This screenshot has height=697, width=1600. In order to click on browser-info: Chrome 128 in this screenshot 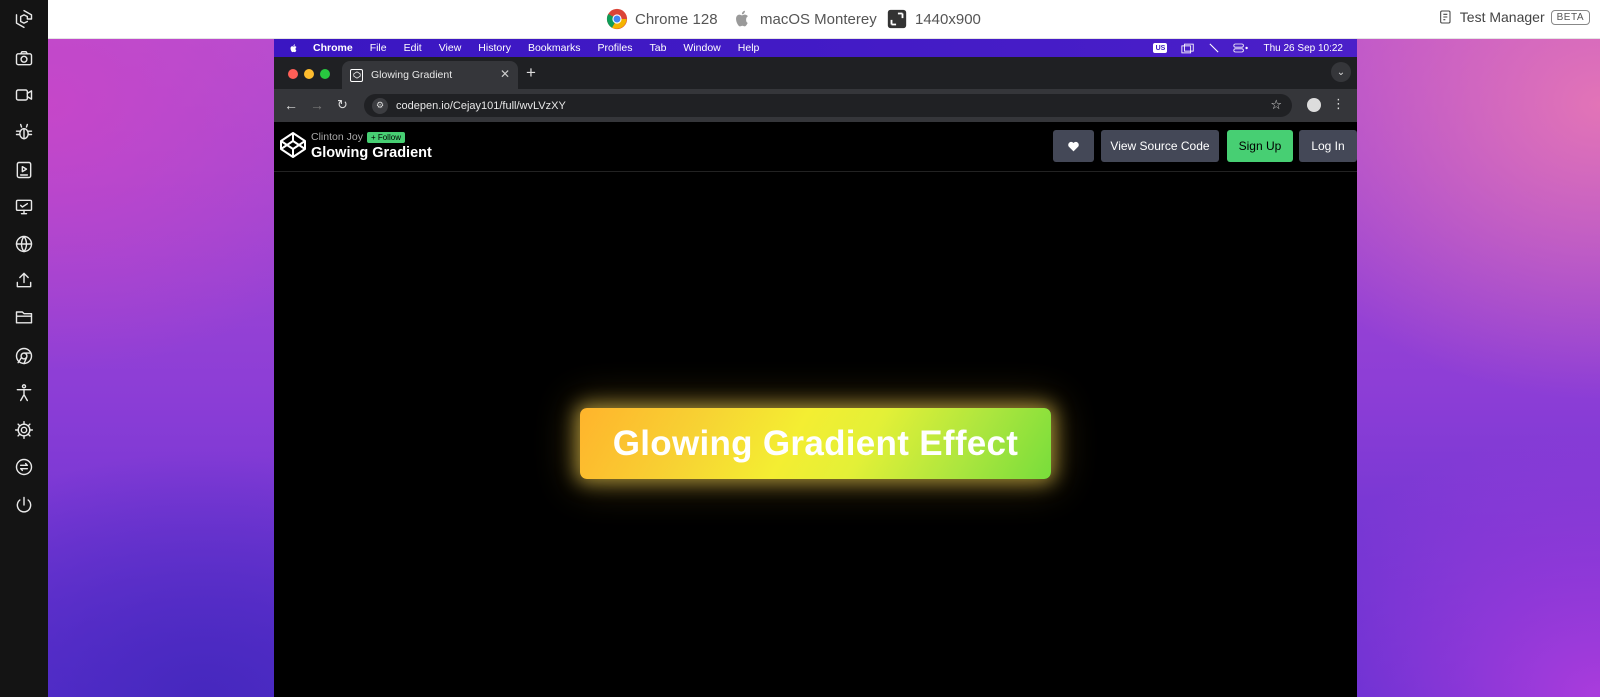, I will do `click(662, 19)`.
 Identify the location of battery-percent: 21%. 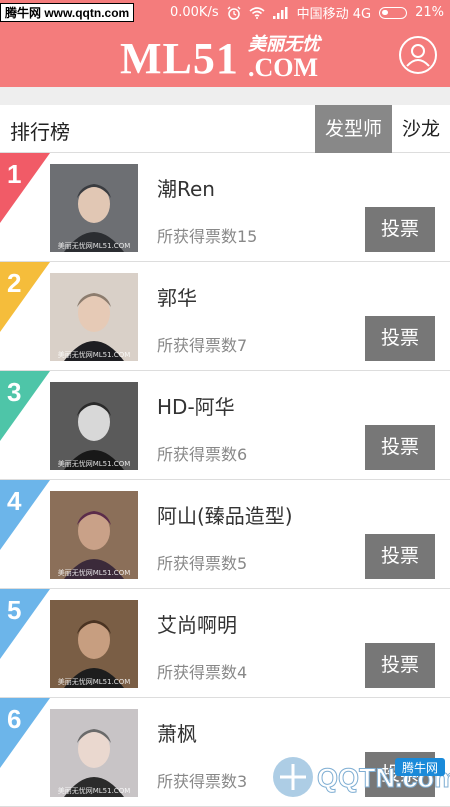
(430, 12).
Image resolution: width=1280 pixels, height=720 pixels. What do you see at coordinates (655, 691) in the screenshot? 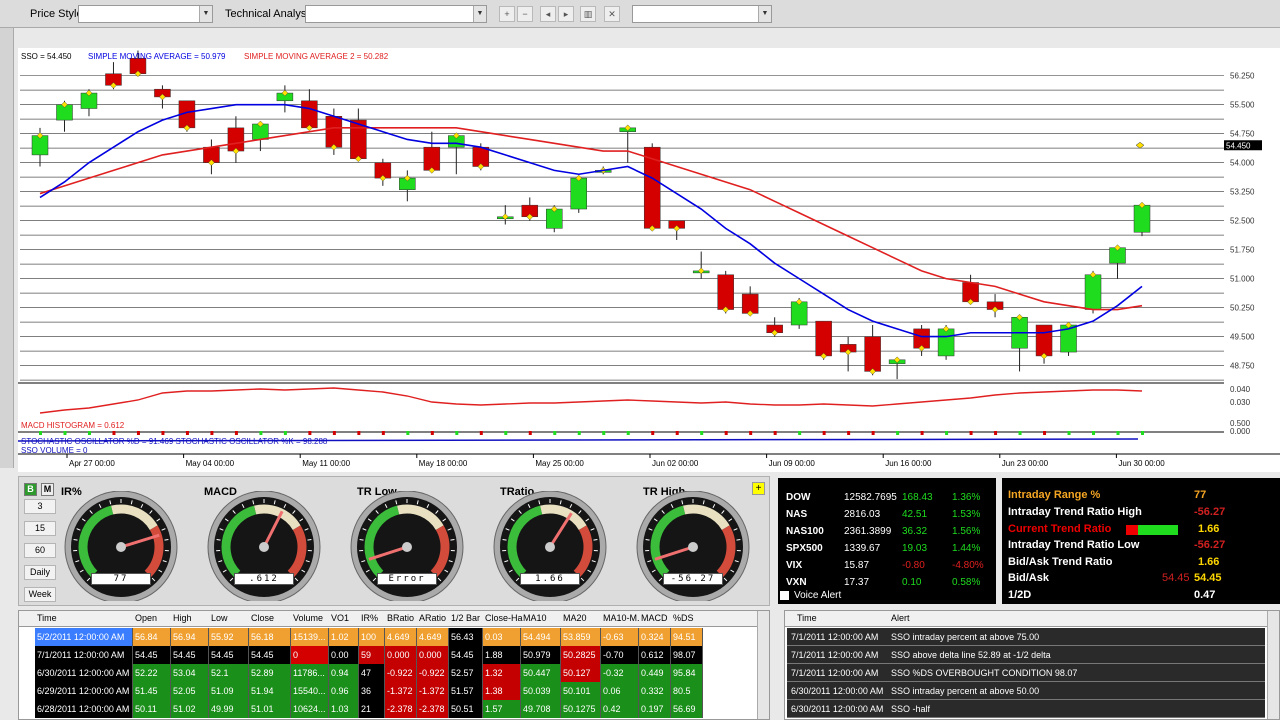
I see `table-cell: 0.332` at bounding box center [655, 691].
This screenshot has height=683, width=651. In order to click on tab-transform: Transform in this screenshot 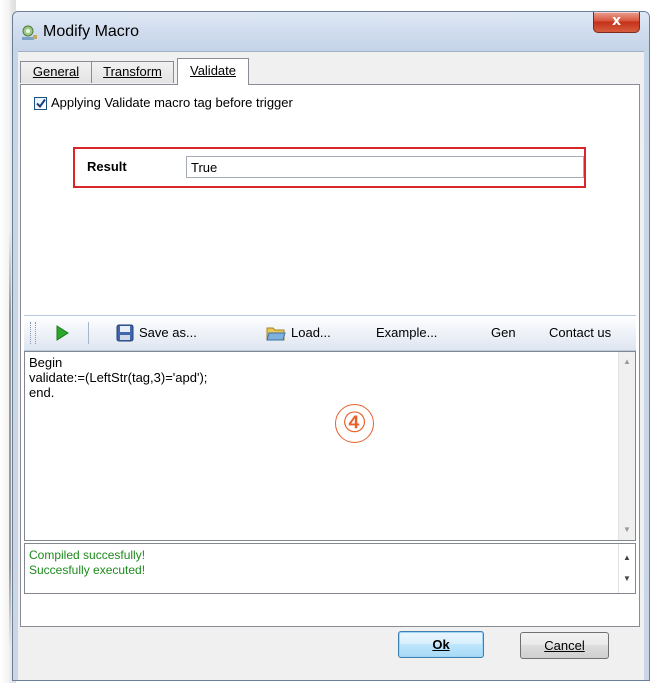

================================

▸ **TASK OBJECTIVE**
Copy the records verbatim, starting at the line that contains "Identify the location" and stopping after the last line of the records. Leave the pictures out of your copy.

▸ **FINISHED EXERCISE**
 Identify the location of battery-percent: 21%. 
(430, 12).
Image resolution: width=1280 pixels, height=720 pixels. What do you see at coordinates (655, 691) in the screenshot? 
I see `table-cell: 0.332` at bounding box center [655, 691].
This screenshot has height=683, width=651. In order to click on tab-transform: Transform in this screenshot 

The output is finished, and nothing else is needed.